··· TEXT BLOCK

As for drives, you must distinguish between mechanical defects (typically bad blocks — of which TestDisk can do nothing about, AFAIK) and logical/structure issues. While TestDisk, TechTool, DiskWarrior and the likes deal with HFS structure, (B-Trees and so on), only reformatting the drive puts physical bad blocks aside for not using them.
I had a few dead HDDs, even in real Macs, it can happen even after a few days of existence, but usually it either happens very soon or very late... Anyway, if you begin to have bad blocks, and the number of them increases in the next days/weeks, it's time to replace the drive before it's too late.
Run some SMART utility from time to time to check your drives.
(that's were filesystem is important: ZFS and APFS have some form of security, duplicating files before actually copying it, checking data integrity, etc. that HFS+ has not)
As for learning the guts of MacOS, you first need to understand its structure, it's not that complicated once you get it, and I'm sure you already know the basics.
To summarize a few things:
1) you have more or less the same folders at System level (System/Library...) which are used for the overall working order, then in /Library which apply to every user once they log in, then ~/Library which loads for that specific user only
2) in any of those /Library folders, there are LaunchAgents and LaunchDaemons folders that contain any kind of processes — you can create your own for mounting a disk image at login, launch a particular app when a particular event happens, set variables for an app, change your monitor calibration, etc. It's really powerful!
3) the captain of your OS is launchd, a daemon that runs constantly and is in charge of loading quite anything: https://en.wikipedia.org/wiki/Launchd
You can ask him not to load useless or faulty processes, or only load a kext when you need it, etc.
There's a lot more to say and it would need a big tutorial that exceeds the scope of this discussion (every folder has a role, and I don't know them all...), but once you understand those basics, you understand better what we do with our hackintoshes with kexts, etc. and maybe feel that you can optimize things a bit by getting your hands in those muddy folders.

······

● WHAT IS REQUIRED: Write out the Mac drives post again, starting with "3) the captain" and going on through "need it, etc.", and swap "captain" for "boss".

··· SUPPLIED ENTRIES

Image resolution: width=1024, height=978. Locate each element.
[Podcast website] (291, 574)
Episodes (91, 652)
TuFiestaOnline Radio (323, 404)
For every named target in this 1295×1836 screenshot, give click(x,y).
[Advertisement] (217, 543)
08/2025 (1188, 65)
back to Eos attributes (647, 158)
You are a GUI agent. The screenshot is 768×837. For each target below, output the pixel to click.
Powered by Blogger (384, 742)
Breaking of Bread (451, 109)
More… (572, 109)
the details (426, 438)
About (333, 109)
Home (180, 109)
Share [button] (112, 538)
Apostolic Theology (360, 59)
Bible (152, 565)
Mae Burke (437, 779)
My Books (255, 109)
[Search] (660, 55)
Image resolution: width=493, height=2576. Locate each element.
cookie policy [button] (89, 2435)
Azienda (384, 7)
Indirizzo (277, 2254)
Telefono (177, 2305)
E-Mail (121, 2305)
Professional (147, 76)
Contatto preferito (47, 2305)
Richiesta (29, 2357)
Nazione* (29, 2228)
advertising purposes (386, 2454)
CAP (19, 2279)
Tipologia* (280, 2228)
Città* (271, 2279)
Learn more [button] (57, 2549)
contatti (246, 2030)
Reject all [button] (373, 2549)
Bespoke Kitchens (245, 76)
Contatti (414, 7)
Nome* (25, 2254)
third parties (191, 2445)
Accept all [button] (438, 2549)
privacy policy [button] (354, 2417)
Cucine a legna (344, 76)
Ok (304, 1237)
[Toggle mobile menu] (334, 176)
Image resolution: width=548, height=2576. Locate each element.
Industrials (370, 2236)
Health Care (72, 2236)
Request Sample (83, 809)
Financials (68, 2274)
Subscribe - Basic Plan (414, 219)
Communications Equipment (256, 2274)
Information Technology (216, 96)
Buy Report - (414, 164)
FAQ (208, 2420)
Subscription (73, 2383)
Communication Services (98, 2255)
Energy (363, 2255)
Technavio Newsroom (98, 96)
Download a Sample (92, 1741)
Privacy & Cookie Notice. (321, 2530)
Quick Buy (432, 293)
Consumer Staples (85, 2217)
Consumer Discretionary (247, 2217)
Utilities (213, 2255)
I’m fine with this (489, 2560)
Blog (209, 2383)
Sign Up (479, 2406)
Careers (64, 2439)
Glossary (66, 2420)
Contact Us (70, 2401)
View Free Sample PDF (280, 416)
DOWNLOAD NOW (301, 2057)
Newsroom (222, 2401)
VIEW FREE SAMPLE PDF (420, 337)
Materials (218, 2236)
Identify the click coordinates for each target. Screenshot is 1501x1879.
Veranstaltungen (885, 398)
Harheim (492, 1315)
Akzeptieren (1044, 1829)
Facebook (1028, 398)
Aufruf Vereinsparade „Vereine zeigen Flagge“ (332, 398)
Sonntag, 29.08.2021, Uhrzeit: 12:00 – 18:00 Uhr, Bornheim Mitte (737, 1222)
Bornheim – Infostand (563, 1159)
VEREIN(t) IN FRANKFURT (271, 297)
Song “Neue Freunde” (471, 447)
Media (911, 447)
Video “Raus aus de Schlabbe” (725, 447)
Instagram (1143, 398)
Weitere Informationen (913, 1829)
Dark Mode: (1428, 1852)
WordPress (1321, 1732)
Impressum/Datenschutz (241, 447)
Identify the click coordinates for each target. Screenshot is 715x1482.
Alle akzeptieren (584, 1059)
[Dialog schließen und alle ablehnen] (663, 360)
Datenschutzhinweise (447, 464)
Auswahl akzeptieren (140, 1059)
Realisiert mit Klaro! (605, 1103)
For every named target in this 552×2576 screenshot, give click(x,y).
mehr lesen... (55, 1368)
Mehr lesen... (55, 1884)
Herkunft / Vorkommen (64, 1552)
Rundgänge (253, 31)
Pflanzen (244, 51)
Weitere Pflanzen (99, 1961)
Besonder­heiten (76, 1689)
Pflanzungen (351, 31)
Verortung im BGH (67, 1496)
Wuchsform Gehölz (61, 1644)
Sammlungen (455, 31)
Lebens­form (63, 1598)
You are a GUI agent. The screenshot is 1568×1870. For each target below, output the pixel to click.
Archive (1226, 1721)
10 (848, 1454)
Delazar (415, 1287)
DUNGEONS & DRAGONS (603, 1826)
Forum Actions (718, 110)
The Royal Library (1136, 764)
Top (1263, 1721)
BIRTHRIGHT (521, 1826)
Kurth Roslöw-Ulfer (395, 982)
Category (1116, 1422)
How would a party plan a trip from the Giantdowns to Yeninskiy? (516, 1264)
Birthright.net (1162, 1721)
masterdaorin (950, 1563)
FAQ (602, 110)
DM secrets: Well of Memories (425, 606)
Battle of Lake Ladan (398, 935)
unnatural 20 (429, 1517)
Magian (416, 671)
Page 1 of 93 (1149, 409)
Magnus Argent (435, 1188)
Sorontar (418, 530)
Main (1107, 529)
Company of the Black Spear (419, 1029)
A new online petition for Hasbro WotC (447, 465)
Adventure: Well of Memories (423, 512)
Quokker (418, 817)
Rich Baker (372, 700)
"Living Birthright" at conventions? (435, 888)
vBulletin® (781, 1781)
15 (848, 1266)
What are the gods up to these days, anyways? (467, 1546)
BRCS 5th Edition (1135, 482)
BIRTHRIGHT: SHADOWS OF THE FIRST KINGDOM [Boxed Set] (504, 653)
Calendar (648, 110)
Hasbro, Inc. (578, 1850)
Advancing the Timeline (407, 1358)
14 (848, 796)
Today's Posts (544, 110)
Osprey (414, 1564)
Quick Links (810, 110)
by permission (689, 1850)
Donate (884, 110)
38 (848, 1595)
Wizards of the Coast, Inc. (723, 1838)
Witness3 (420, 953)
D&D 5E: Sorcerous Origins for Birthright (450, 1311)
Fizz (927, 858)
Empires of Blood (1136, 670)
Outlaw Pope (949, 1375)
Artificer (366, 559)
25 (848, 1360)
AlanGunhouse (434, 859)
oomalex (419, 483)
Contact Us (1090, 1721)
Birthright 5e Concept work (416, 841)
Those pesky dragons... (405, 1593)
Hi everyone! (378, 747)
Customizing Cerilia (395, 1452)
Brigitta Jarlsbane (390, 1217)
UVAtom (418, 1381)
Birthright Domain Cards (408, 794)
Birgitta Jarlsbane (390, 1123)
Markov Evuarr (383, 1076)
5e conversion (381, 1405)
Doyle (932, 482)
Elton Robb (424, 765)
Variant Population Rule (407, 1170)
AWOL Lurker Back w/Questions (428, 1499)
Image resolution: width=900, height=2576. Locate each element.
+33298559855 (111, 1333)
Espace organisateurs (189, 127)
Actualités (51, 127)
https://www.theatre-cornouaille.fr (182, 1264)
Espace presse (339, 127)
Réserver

······

● TASK ANSWER:
3) the boss of your OS is launchd, a daemon that runs constantly and is in charge of loading quite anything: https://en.wikipedia.org/wiki/Launchd
You can ask him not to load useless or faulty processes, or only load a kext when you need it, etc.